• **Passage to read**
━━━━━━━━━━━━━━━━━━━━

NHS Voices blogs

Unlocking the power of volunteering will help tackle the challenges facing our NHS

Now is the time to harness the support of volunteers to help the health and care system combat exceptional challenge.
Mark Lever

26 November 2021

Helpforce works with health and care organisations to increase volunteering opportunities and accelerate their impact. While there are some good examples of volunteers helping to improve outcomes for patients and staff, there remains huge untapped potential. 

Health and care staff and services are currently being stretched to breaking point. Brilliant but exhausted hospital staff are bracing themselves for higher levels of COVID-19 while battling a backlog of patient care. Bed occupancy at acute hospitals is already at almost 96 per cent – an unprecedented situation not normally seen until the middle of winter. And the number of people waiting for hospital treatment in England recently hit a record high of 5.7 million. 

Yet despite the major pressure on staff and resources, we are failing to maximise the proven power of volunteering. This is a major missed opportunity. There are a wide range of volunteer roles already designed and available to tackle many of the challenges our health and care system faces, but volunteering isn’t being prioritised or properly integrated across anywhere near enough trusts or community settings.

━━━━━━━━━━━━━━━━━━━━

• **Records from a collection**
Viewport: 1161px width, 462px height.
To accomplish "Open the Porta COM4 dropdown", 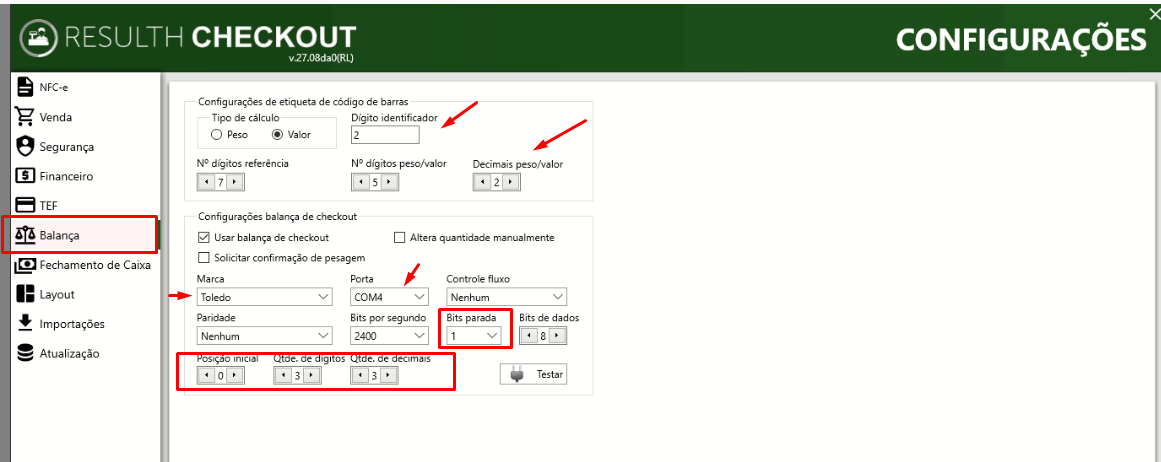I will pyautogui.click(x=389, y=297).
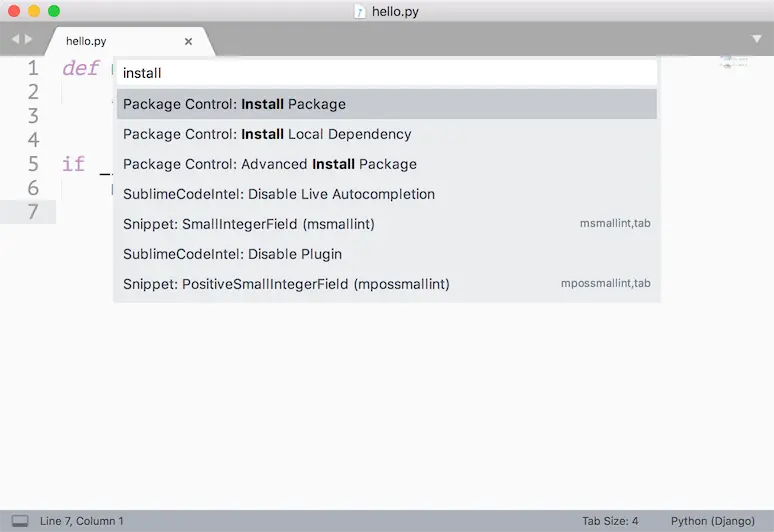The image size is (774, 532).
Task: Click the command palette search field
Action: (x=386, y=73)
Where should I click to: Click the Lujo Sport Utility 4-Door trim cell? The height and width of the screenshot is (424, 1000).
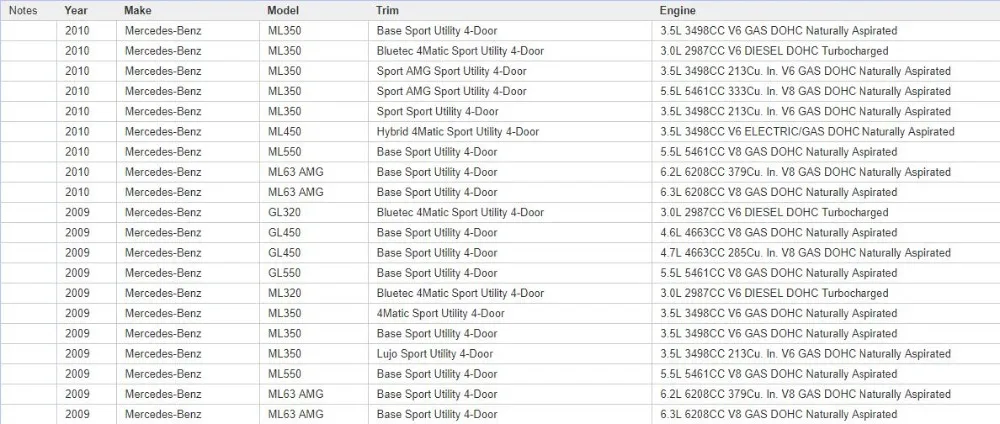(510, 354)
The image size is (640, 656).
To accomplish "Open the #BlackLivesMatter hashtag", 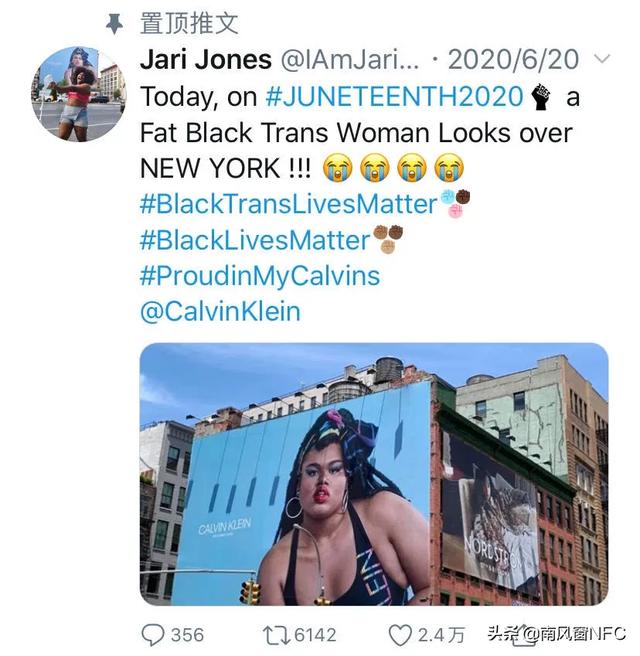I will [255, 240].
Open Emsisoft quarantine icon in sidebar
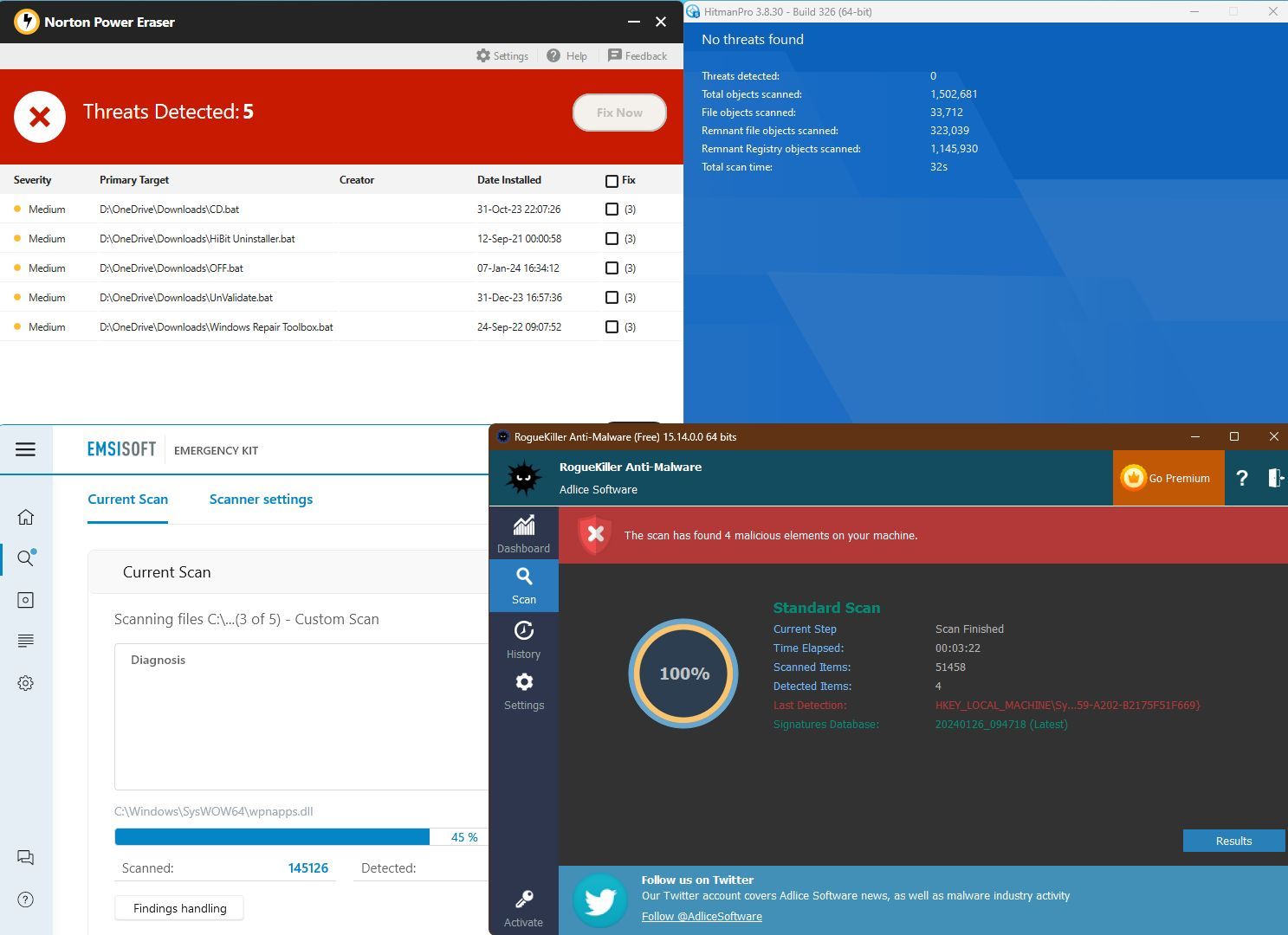Screen dimensions: 1288x935 coord(26,600)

━━━━━━━━━━━━━━━━━━━━

• **Check your understanding**
A – Repeat the NHS volunteering blog post word for word, from "Health and care staff" up to and including "or community settings.".
B – Finish out the next part of the blog post on volunteering in the NHS, picking up after its last sentence.

• **Answers to the problems**
A –
Health and care staff and services are currently being stretched to breaking point. Brilliant but exhausted hospital staff are bracing themselves for higher levels of COVID-19 while battling a backlog of patient care. Bed occupancy at acute hospitals is already at almost 96 per cent – an unprecedented situation not normally seen until the middle of winter. And the number of people waiting for hospital treatment in England recently hit a record high of 5.7 million. 

Yet despite the major pressure on staff and resources, we are failing to maximise the proven power of volunteering. This is a major missed opportunity. There are a wide range of volunteer roles already designed and available to tackle many of the challenges our health and care system faces, but volunteering isn’t being prioritised or properly integrated across anywhere near enough trusts or community settings.

B –
Vital additional support

We have already seen the huge power of volunteering since the start of the pandemic, particularly with thousands of individuals stepping up to support the national vaccination programme. Now we must harness the support of committed volunteers to help our health and care system combat exceptional challenges. Volunteers will help us all to recover faster from the major impacts of the pandemic, and they need to be an integral part of health and care.

It’s about committed volunteers working alongside staff to make healthcare more effective, efficient and personalised.

With NHS staff and resources under immense pressure just to deliver the core medical treatment that people desperately need, volunteers can provide vital additional support to make that treatment more effective or even reduce the need for it in the first place. This isn’t about volunteers substituting excellent professional staff. It’s about committed volunteers working alongside staff to make healthcare more effective, efficient and personalised.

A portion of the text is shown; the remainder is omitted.